なにしろ当時の野球ファンのほとんどがプロ野球か、
甲子園のアイドルにしか関心がなかった時代、
無名のアマチュア野球の選手を紹介したり検証したりするのページが32Pもあったのです。
そういったことに関心があったのはごく一部のドラフトファンの人たちだけで、
一般の野球ファンに受け入れられ、採算が取れるかどうかは定かではありませんでした。
したがって、次の号を発刊するかどうかも売れ行きが良かったらというあやふやなもので、
ようやく第二号が発刊されたのは、翌年の六月頃のことでした。
今でこそきっちりと隔月刊になり、さらに姉妹誌の「中学野球小僧」や
「高校野球小僧」などが発刊され、この「野球小僧」は白夜書房の看板雑誌になった訳ですが、
創刊当時は実験的というか、ベンチャー的雑誌だった訳です。
しかし、当時のものと現在のものを比較すると、
どう考えても当時のものの内容の充実ぶりに驚かされます。
古今の選手に対する探訪やインタビュー、野球の技術論から野球好きの著名人によるコラム、
そして、ドラフトやアマチュア野球選手の記事の数々、
これらのものは全て現在の野球小僧でも行われているものですが、
当時は関心の高い順にどんどん紙面に載せることができたのでしょう。
興味をそそられる面白い記事がたくさん載っています。
今のものは同じことを特集できない辛さがあるのでしょうか。
どうしても関心の薄いものが特集になってきている気がします。
もちろん今のものも、さらに多角的観点から野球を楽しめる方法を創造している点で、
素晴らしい雑誌であることには変わりなく、私は創刊以来毎号欠かさず購入しています。
さて、その「野球小僧」の創刊号に“野球力学講座”というものがあったのですが、
この中で小岩利夫さんという高校の先生が、野球の謎について力学的に解説していました。

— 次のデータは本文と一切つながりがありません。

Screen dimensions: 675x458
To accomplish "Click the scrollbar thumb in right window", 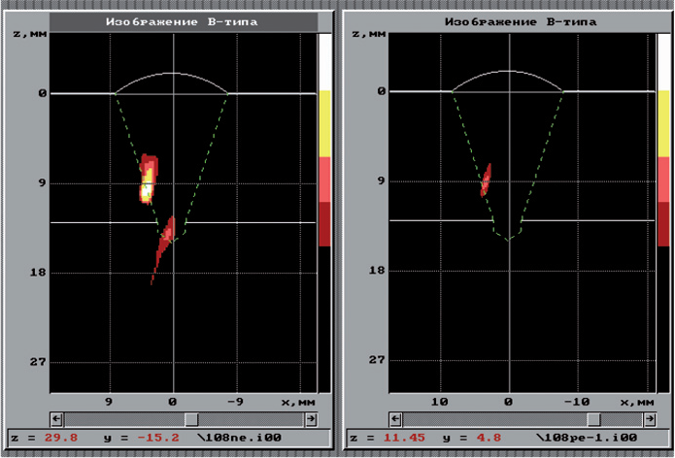I will tap(592, 418).
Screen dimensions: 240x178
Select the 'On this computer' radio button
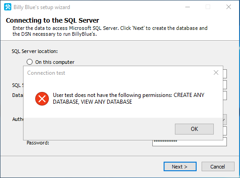(x=29, y=62)
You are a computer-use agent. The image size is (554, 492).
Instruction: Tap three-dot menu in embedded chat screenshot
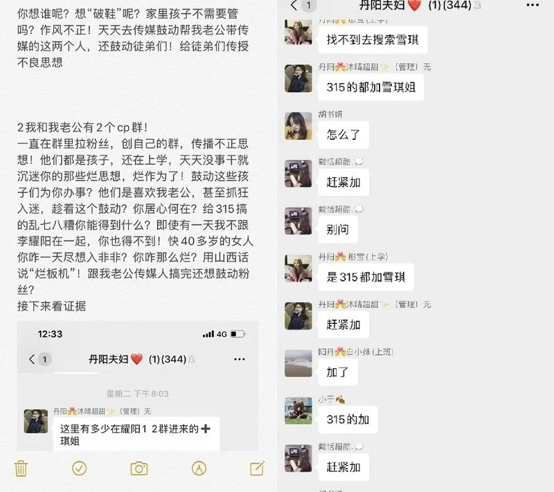click(x=239, y=359)
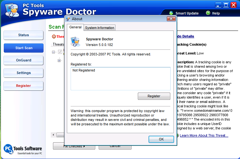Click the red warning info icon
Screen dimensions: 240x159
coord(54,37)
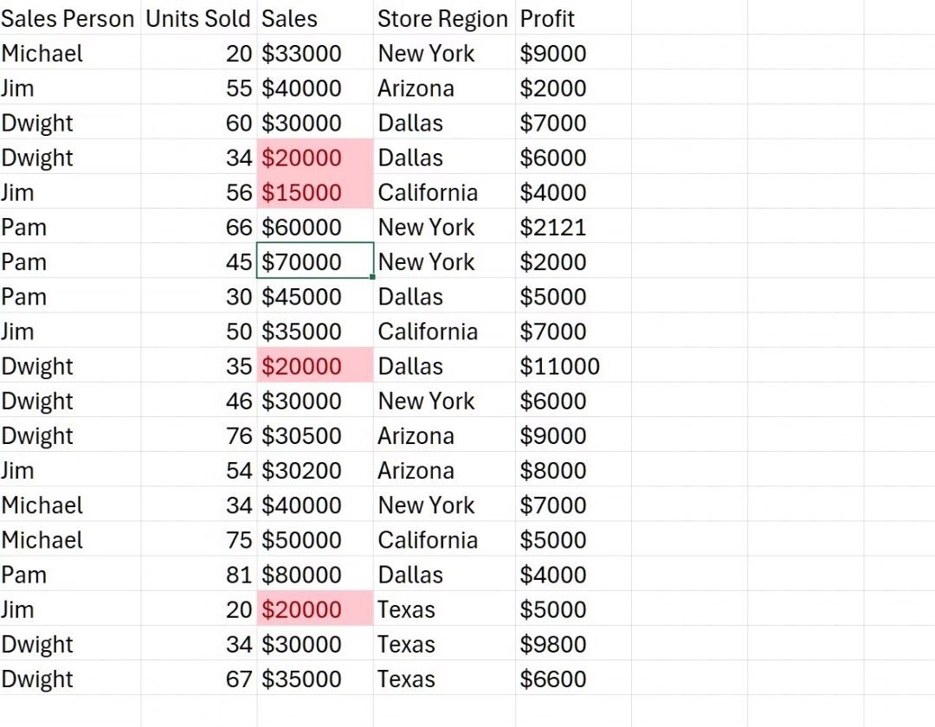Select the Profit header cell

pos(547,19)
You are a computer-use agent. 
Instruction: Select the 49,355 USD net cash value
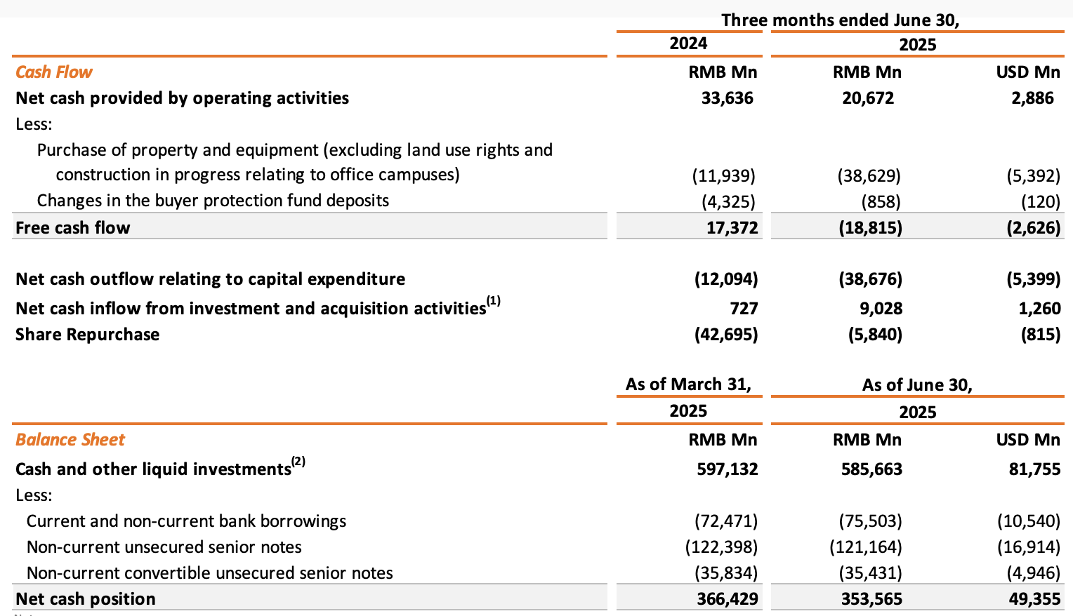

その中に“アメリカに行くと球が速くなる力学的理由”というものがあります。
この本の出た平成10年当時、野茂に続き、伊良部や長谷川、吉井といった日本人投手たちが、
次々と海を渡り始めた頃でしたが、彼らはほとんどの場合、
日本にいた頃よりストレートの球速がアップして周りを驚かしていました。
その謎を小岩さんは、このコラムの中で3つの力学的理由で説明しています。
それを要約すると・・
その1 使用するボールの大きさの違い
日米とも公式球の規格は球の周囲が22.9〜23.5cmと決められているが、
日本のものは企画の範囲の小さい値に近く、アメリカでは大きい値に近い球が使われている。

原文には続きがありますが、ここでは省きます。